:: Saved entries ::
- - - - -

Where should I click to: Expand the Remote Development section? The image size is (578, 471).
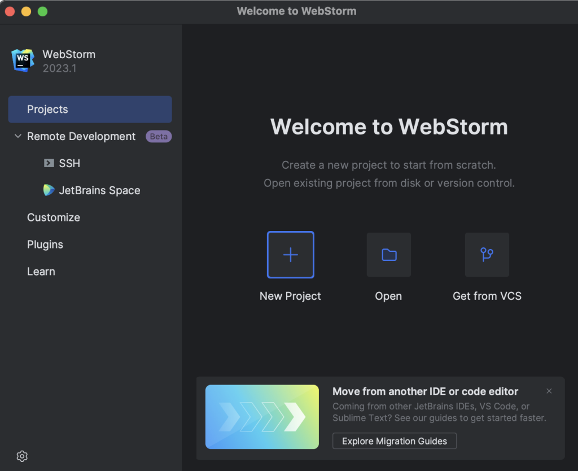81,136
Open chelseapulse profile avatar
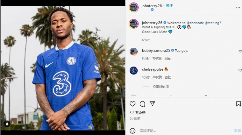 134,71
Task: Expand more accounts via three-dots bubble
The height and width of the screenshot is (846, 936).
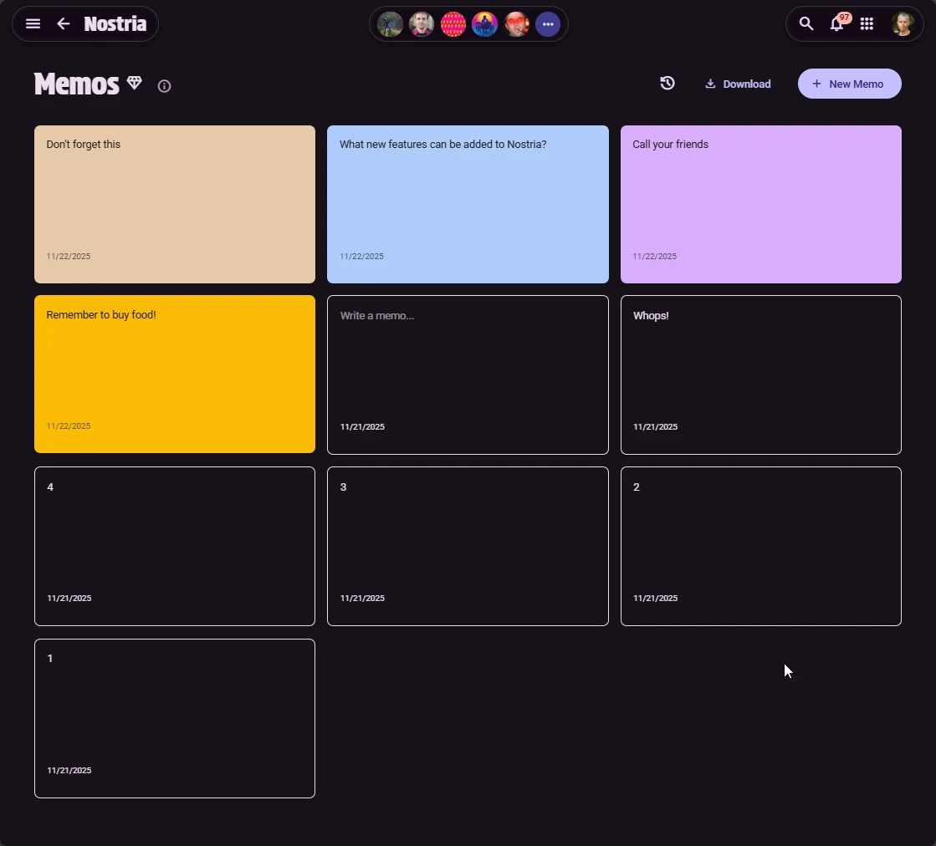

- - - - -

:: WHAT YOU ARE ASKED TO DO ::
Rewrite the rows above, replacing "Expand" with "Unfold" and keeping everything else the same; leave the pictures out.

:: CORRECT RESULT ::
Where should I click to: Unfold the Remote Development section? The image size is (578, 471).
81,136
Open chelseapulse profile avatar
 134,71
Task: Unfold more accounts via three-dots bubble
The height and width of the screenshot is (846, 936).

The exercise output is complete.